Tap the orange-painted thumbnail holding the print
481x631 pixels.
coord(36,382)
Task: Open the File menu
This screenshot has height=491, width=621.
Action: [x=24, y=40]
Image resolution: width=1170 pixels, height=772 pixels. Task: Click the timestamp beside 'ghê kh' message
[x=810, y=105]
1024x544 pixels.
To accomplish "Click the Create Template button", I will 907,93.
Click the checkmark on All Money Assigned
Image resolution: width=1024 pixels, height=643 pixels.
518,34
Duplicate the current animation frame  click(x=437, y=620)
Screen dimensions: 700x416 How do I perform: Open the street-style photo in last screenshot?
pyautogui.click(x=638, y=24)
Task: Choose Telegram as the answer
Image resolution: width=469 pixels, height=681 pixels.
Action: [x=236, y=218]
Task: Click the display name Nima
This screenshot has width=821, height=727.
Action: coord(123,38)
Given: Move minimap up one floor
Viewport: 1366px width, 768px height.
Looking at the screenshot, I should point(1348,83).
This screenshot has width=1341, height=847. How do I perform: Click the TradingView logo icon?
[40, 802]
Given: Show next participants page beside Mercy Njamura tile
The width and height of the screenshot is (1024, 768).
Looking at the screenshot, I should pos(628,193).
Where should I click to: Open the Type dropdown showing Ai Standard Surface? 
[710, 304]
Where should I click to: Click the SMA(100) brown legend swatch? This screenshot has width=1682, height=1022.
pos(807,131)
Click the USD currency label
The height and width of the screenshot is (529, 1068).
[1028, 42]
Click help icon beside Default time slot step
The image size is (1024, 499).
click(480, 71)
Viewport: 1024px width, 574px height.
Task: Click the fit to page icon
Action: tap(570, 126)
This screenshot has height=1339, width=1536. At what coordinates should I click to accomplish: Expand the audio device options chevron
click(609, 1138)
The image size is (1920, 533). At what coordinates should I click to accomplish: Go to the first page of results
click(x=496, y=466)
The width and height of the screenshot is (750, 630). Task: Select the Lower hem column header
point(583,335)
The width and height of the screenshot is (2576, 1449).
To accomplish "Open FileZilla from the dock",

**Task instructions**
Copy every record verbatim.

**Exercise output**
Tap the orange-painted thumbnail holding the print
481x631 pixels.
coord(36,382)
Task: Open the File menu
This screenshot has height=491, width=621.
Action: [x=24, y=40]
Image resolution: width=1170 pixels, height=772 pixels. Task: Click the timestamp beside 'ghê kh' message
[x=810, y=105]
1024x544 pixels.
To accomplish "Click the Create Template button", I will 907,93.
Click the checkmark on All Money Assigned
Image resolution: width=1024 pixels, height=643 pixels.
518,34
Duplicate the current animation frame  click(x=437, y=620)
Screen dimensions: 700x416 How do I perform: Open the street-style photo in last screenshot?
pyautogui.click(x=638, y=24)
Task: Choose Telegram as the answer
Image resolution: width=469 pixels, height=681 pixels.
Action: [x=236, y=218]
Task: Click the display name Nima
This screenshot has width=821, height=727.
Action: coord(123,38)
Given: Move minimap up one floor
Viewport: 1366px width, 768px height.
Looking at the screenshot, I should point(1348,83).
This screenshot has width=1341, height=847. How do I perform: Click the TradingView logo icon?
[40, 802]
Given: Show next participants page beside Mercy Njamura tile
The width and height of the screenshot is (1024, 768).
Looking at the screenshot, I should pos(628,193).
Where should I click to: Open the Type dropdown showing Ai Standard Surface? 
[710, 304]
Where should I click to: Click the SMA(100) brown legend swatch? This screenshot has width=1682, height=1022.
pos(807,131)
Click the USD currency label
The height and width of the screenshot is (529, 1068).
[1028, 42]
Click help icon beside Default time slot step
The image size is (1024, 499).
click(480, 71)
Viewport: 1024px width, 574px height.
Task: Click the fit to page icon
Action: tap(570, 126)
This screenshot has height=1339, width=1536. At what coordinates should I click to accomplish: Expand the audio device options chevron
click(609, 1138)
The image size is (1920, 533). At what coordinates should I click to accomplish: Go to the first page of results
click(x=496, y=466)
The width and height of the screenshot is (750, 630). Task: Select the Lower hem column header
point(583,335)
The width and height of the screenshot is (2576, 1449).
To accomplish "Open FileZilla from the dock",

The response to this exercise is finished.